Klimawandel erfordert demokratischen Wandel
Frühere Experimente mit Klima-Bürgerräten seien nur einmalige Projekte gewesen. Daher sei die Wirkung begrenzt geblieben. Der Klimawandel erfordere jedoch einen echten demokratischen Wandel.
„Brüssel ist eine Stadt mit über 1,2 Millionen Einwohnern, 180 Nationalitäten und 100 gesprochenen Sprachen. Wenn so etwas in Brüssel möglich ist, kann es überall möglich sein - insbesondere bei einem Thema wie dem Klimawandel, der alle betrifft“, sagt Claudia Chwalisz, Gründerin und Geschäftsführerin von DemocracyNext und ehemalige Leiterin für innovative Bürgerbeteiligung bei der Organisation für wirtschaftliche Zusammenarbeit und Entwicklung (OECD). DemocracyNext ruft Städte auf der ganzen Welt dazu auf, vom Brüsseler Beispiel zu lernen und ihm zu folgen.

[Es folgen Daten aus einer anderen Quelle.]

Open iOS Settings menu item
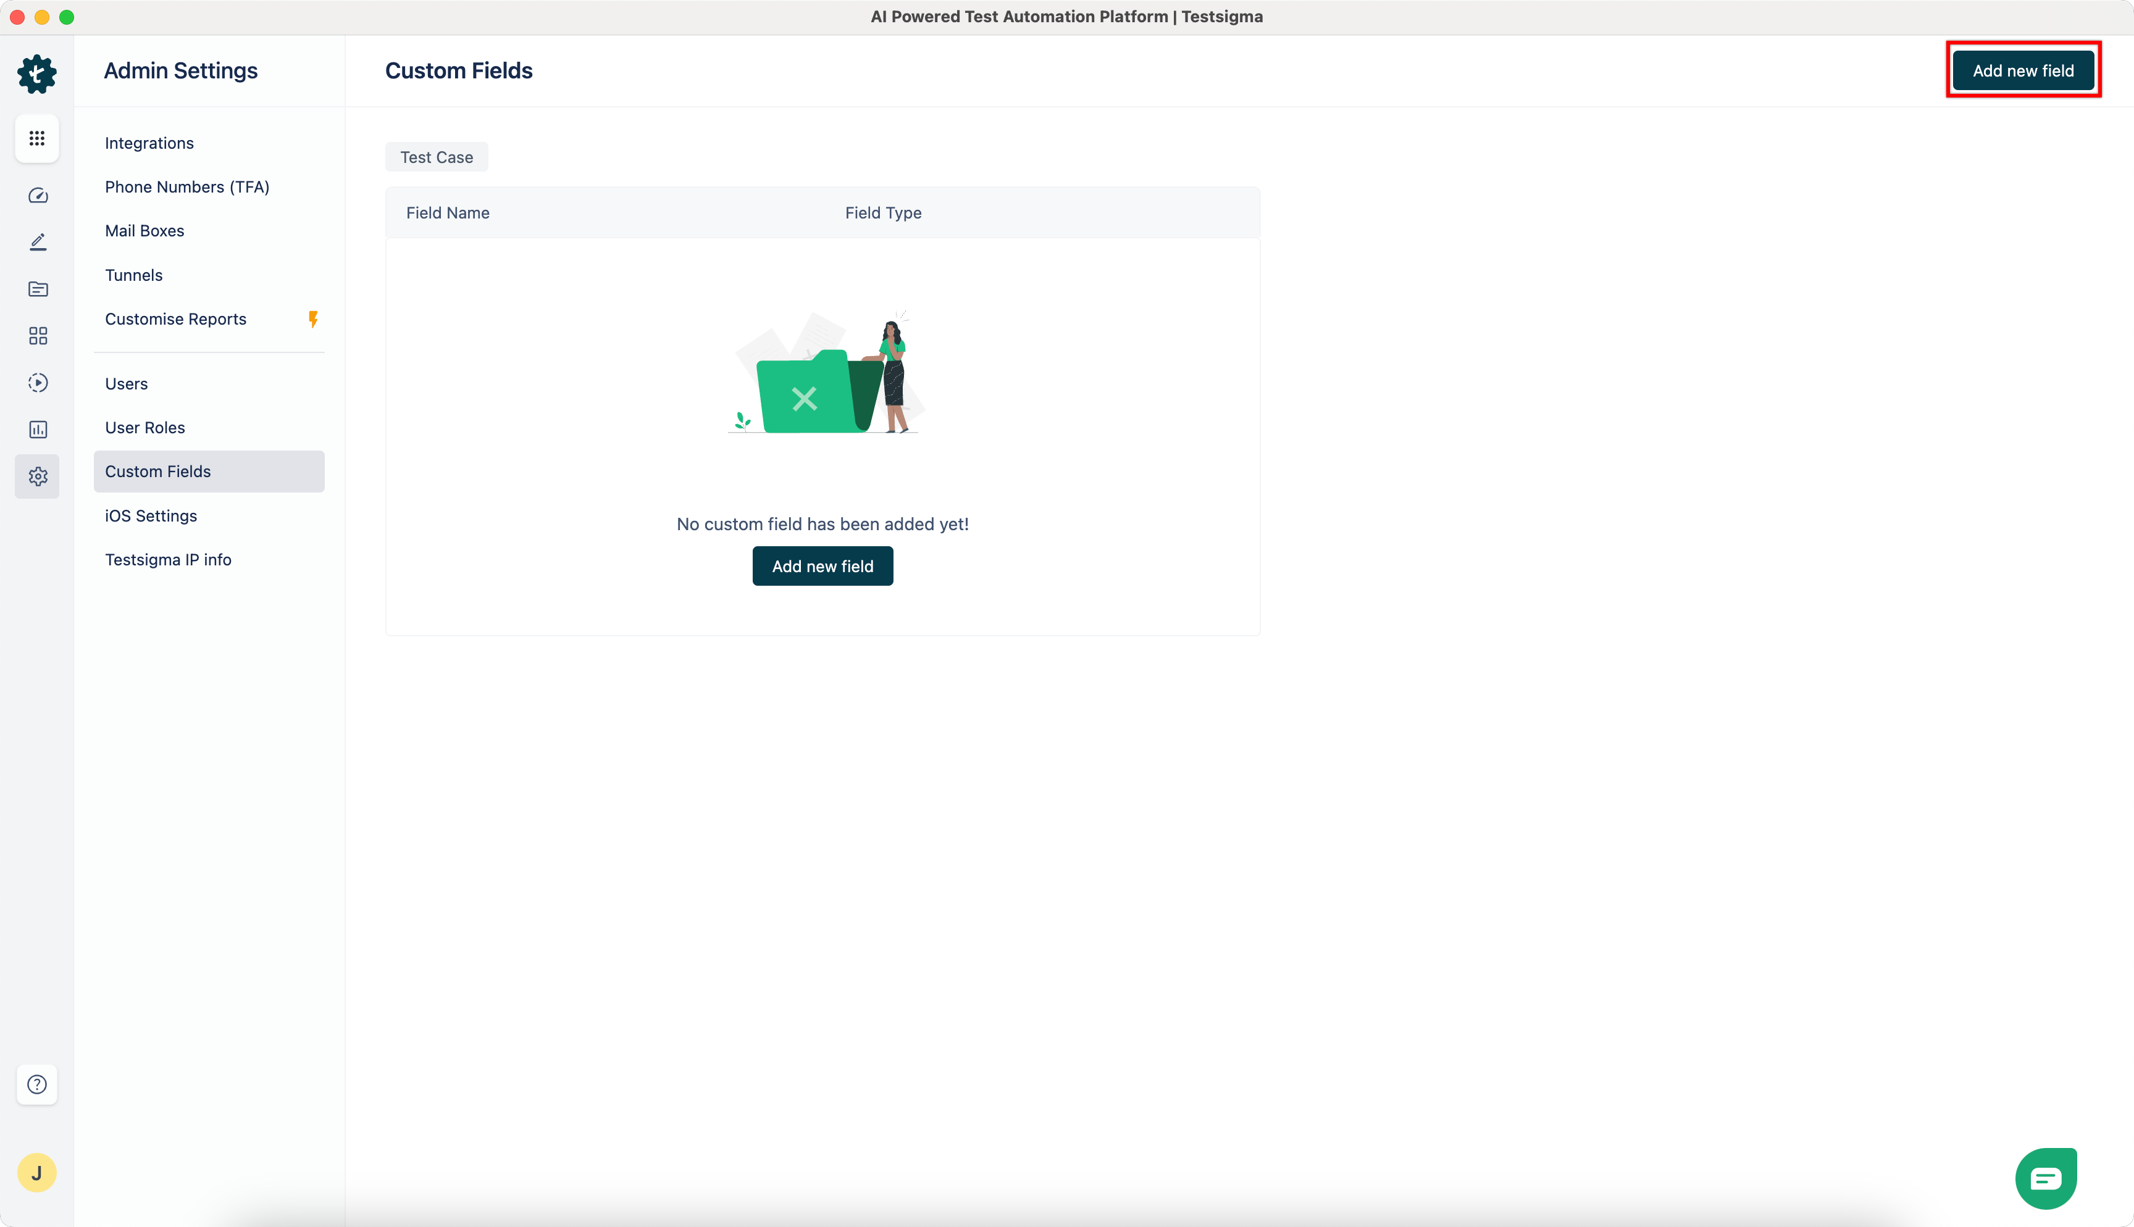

Ständiger Klima-Bürgerrat in Mailand
Parallel zur Einrichtung des Klima-Bürgerrates in Brüssel wurde auch im italienischen Mailand eine ständige Losversammlung zur Klimapolitik einberufen. Sie begleitet die Umsetzung und Bewertung der von der Stadtverwaltung beschlossenen Maßnahmen im Bereich Klima und Nachhaltigkeit. Die Stadtverwaltung hat sich verpflichtet, rechtzeitig auf die Vorschläge des Bürgerrates zu reagieren.
Der ständige Klima-Bürgerrat setzt sich aus 90 Bürgerinnen und Bürgern zusammen, die in regelmäßigen Abständen wechseln. Die Ausgelosten nehmen für einen Zeitraum von sechs aufeinanderfolgenden Monaten an der Arbeit des Bürgerrates teil. Zuvor haben sie eine kurze Schulung zu den zur Diskussion stehenden Themen erhalten.
Empfehlungen zu Luft- und Klimaplan
Der Bürgerrat tritt alle zwei Monate zu einer Plenarsitzung zusammen. Bei jeder professionell moderierten Sitzung stehen Experten den Teilnehmern der Losversammlung zur Seite.
Zwischen den Plenarsitzungen diskutieren und formulieren die Teilnehmer in Kleingruppen Empfehlungen und Vorschläge zur konkreten Umsetzung der verschiedenen im Luft- und Klimaplan der Stadt vorgesehenen Maßnahmen.